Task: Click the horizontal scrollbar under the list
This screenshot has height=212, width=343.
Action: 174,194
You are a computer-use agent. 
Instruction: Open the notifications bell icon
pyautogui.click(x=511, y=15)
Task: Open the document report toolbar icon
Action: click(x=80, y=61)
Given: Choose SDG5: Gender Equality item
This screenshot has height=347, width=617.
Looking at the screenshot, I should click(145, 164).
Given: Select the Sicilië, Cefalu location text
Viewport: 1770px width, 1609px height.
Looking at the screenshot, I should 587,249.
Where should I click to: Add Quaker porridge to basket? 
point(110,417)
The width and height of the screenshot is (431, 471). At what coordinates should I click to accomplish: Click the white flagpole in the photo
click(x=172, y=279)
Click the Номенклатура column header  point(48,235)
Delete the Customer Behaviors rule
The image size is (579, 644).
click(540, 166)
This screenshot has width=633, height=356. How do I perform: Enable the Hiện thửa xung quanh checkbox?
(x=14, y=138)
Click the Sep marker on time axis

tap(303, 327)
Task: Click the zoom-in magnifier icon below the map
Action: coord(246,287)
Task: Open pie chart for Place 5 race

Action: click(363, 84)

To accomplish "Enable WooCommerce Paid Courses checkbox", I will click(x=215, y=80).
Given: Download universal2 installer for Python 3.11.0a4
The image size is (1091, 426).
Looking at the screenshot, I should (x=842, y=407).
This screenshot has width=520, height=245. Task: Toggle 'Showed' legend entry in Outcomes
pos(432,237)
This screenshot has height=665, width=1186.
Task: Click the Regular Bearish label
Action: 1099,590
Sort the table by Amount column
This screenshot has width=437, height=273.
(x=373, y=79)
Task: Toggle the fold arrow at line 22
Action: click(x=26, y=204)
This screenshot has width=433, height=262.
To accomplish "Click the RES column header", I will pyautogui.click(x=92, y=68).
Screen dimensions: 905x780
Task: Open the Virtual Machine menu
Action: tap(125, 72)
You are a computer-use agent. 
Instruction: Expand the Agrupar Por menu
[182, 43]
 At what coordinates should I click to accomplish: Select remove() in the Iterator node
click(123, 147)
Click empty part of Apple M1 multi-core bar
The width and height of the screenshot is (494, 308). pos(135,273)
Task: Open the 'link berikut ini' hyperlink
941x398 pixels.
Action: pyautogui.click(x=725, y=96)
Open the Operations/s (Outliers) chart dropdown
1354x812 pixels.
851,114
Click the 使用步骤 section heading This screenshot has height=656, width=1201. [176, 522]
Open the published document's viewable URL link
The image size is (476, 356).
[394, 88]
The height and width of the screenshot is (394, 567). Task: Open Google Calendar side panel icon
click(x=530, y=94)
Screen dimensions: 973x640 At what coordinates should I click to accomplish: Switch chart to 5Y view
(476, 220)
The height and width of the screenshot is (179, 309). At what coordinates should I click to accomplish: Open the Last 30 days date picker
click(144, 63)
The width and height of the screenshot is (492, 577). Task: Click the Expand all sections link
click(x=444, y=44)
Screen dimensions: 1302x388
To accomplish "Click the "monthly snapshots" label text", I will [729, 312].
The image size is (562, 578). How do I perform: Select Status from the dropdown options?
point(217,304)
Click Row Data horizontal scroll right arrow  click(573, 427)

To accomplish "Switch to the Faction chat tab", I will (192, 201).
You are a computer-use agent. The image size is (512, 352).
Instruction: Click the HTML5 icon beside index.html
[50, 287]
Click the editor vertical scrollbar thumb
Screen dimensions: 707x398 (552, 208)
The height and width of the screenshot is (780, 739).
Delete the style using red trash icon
____
◆ **AIM OF THE TASK**
Your answer must be the full listing, restated word for word.

◆ **OUTPUT FOR THIS TASK**
Task: Click the horizontal scrollbar under the list
This screenshot has height=212, width=343.
Action: 174,194
You are a computer-use agent. 
Instruction: Open the notifications bell icon
pyautogui.click(x=511, y=15)
Task: Open the document report toolbar icon
Action: click(x=80, y=61)
Given: Choose SDG5: Gender Equality item
This screenshot has height=347, width=617.
Looking at the screenshot, I should click(145, 164).
Given: Select the Sicilië, Cefalu location text
Viewport: 1770px width, 1609px height.
Looking at the screenshot, I should 587,249.
Where should I click to: Add Quaker porridge to basket? 
point(110,417)
The width and height of the screenshot is (431, 471). At what coordinates should I click to accomplish: Click the white flagpole in the photo
click(x=172, y=279)
Click the Номенклатура column header  point(48,235)
Delete the Customer Behaviors rule
The image size is (579, 644).
click(540, 166)
This screenshot has width=633, height=356. How do I perform: Enable the Hiện thửa xung quanh checkbox?
(x=14, y=138)
Click the Sep marker on time axis

tap(303, 327)
Task: Click the zoom-in magnifier icon below the map
Action: coord(246,287)
Task: Open pie chart for Place 5 race

Action: click(363, 84)

To accomplish "Enable WooCommerce Paid Courses checkbox", I will click(x=215, y=80).
Given: Download universal2 installer for Python 3.11.0a4
The image size is (1091, 426).
Looking at the screenshot, I should (x=842, y=407).
This screenshot has width=520, height=245. Task: Toggle 'Showed' legend entry in Outcomes
pos(432,237)
This screenshot has height=665, width=1186.
Task: Click the Regular Bearish label
Action: 1099,590
Sort the table by Amount column
This screenshot has width=437, height=273.
(x=373, y=79)
Task: Toggle the fold arrow at line 22
Action: click(x=26, y=204)
This screenshot has width=433, height=262.
To accomplish "Click the RES column header", I will pyautogui.click(x=92, y=68).
Screen dimensions: 905x780
Task: Open the Virtual Machine menu
Action: tap(125, 72)
You are a computer-use agent. 
Instruction: Expand the Agrupar Por menu
[182, 43]
 At what coordinates should I click to accomplish: Select remove() in the Iterator node
click(123, 147)
Click empty part of Apple M1 multi-core bar
The width and height of the screenshot is (494, 308). pos(135,273)
Task: Open the 'link berikut ini' hyperlink
941x398 pixels.
Action: pyautogui.click(x=725, y=96)
Open the Operations/s (Outliers) chart dropdown
1354x812 pixels.
851,114
Click the 使用步骤 section heading This screenshot has height=656, width=1201. [176, 522]
Open the published document's viewable URL link
The image size is (476, 356).
[394, 88]
The height and width of the screenshot is (394, 567). Task: Open Google Calendar side panel icon
click(x=530, y=94)
Screen dimensions: 973x640 At what coordinates should I click to accomplish: Switch chart to 5Y view
(476, 220)
The height and width of the screenshot is (179, 309). At what coordinates should I click to accomplish: Open the Last 30 days date picker
click(144, 63)
The width and height of the screenshot is (492, 577). Task: Click the Expand all sections link
click(x=444, y=44)
Screen dimensions: 1302x388
To accomplish "Click the "monthly snapshots" label text", I will [729, 312].
The image size is (562, 578). How do I perform: Select Status from the dropdown options?
point(217,304)
Click Row Data horizontal scroll right arrow  click(573, 427)

To accomplish "Switch to the Faction chat tab", I will (192, 201).
You are a computer-use agent. The image size is (512, 352).
Instruction: Click the HTML5 icon beside index.html
[50, 287]
Click the editor vertical scrollbar thumb
Screen dimensions: 707x398 (552, 208)
The height and width of the screenshot is (780, 739).
Delete the style using red trash icon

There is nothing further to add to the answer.